There are not many people who can get away with writing  “After weeks of agonising indecision, I have firmly decided that I am unequivocally ambivalent” but Roy Hattersley does in his book “In search of England” with reference to the Globe theatre in London. The book is a collection of articles drawn from several decades of writing in newspapers and magazines. To a certain generation in Britain, he is associated with Labour Party governments in the latter part of the 20th century and he served as a minister in them. There will be at least as many people who dislike or disapprove of their policies as those who would endorse them. Fear not, this is not a political memoir, not a rewriting of political history, but a series of pieces reflecting on various aspects of England and English life.

Roy Hattersley is not one who ever “believed in the unique virtue of the Anglo-Saxon race” but he enjoys and relishes being English and having England as the home to which he returns after a holiday abroad. “My allegiance is cultural (which means William Shakespeare and cricket) and geographical (which means the Peak District and the Pennines) and usually I do not make a fuss about it.”

One theme he returns to is poetry including an article which features one of my favourites: John Clare. He observes that “much of John Clare’s poetry, like his life and death, is sad.” However, it is “like the English countryside itself, almost always gentle”. I am not sure that he is right about the countryside, but it is fair to say that the landscape of Northamptonshire appeals to me more than the sharp peaks of northern English counties.
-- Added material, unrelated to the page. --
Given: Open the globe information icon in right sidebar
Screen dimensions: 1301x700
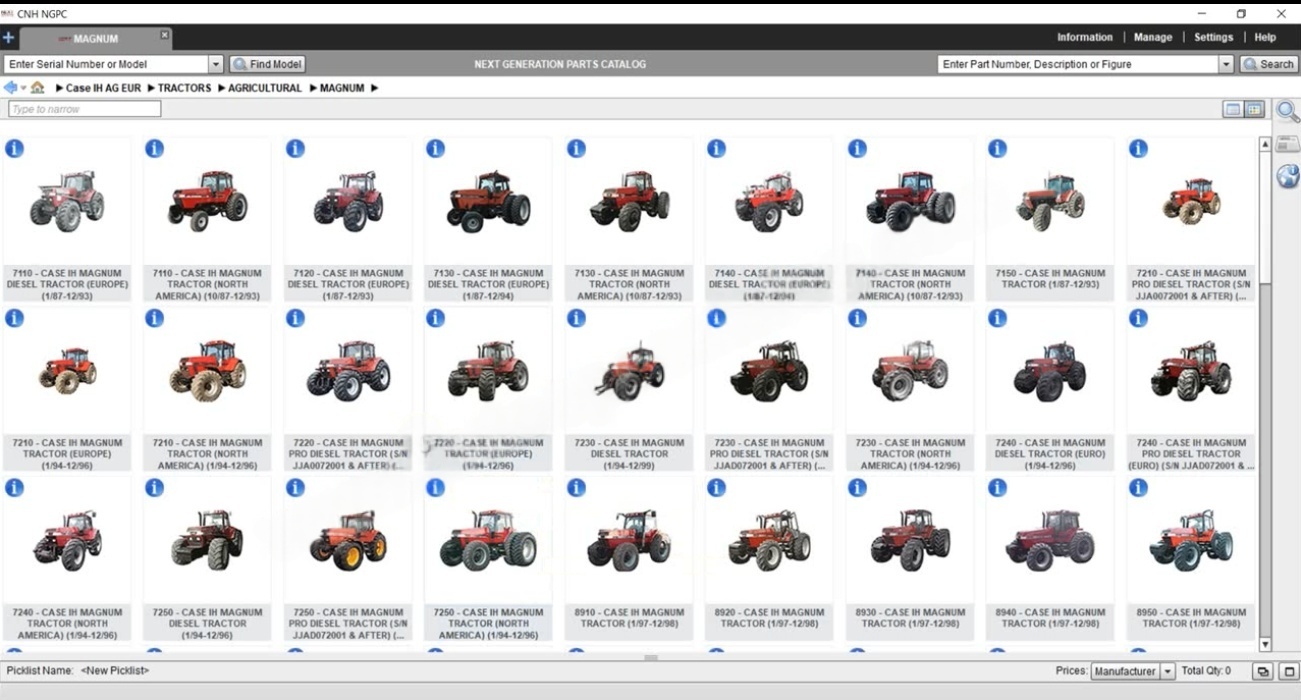Looking at the screenshot, I should tap(1288, 177).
Meanwhile, here is a poem I chanced upon when browsing through John Clare’s poems:

Hesperus

Hesperus, the day is gone
Soft falls the silent dew
A tear is now on many a flower
And heaven lives in you.
 
Hesperus, the evening mild
Falls round us soft and sweet
‘Tis like the breathing of a child
When day and evening meet
 
Hesperus, the closing flower
Sleeps on the dewy ground
While dews fall in a silent shower
And heaven breathes around
 
Hesperus, thy twinkling ray
Beams in the blue heaven
And tells the traveller on his way
That earth shall be forgiven
                                              John Clare 1793-1864
 

I am enjoying “In search of England”. It is not a defence or promotion of my home country – more the musings of a traveller remarking upon what he has seen, conversations he has had, ideas floating around at the time. It is an easy read – and that is not faint praise but a compliment. The prose flows easily and the topics are the sort that can be read as comfortably at bed time as in a spare moment on a quiet afternoon. In my quest for resilience, a sensible evening routine is one of my goals. Late night TV often works against untroubled sleep but a book like this provides a positive note to end the day on.

I am reading the library copy, I may yet purchase one. Three or four stars, I think, or 7 and 1/2 out of 10.

P.S. Hesperus means the planet Venus when visible in the evening sky, so you could also call it the “Evening Star”.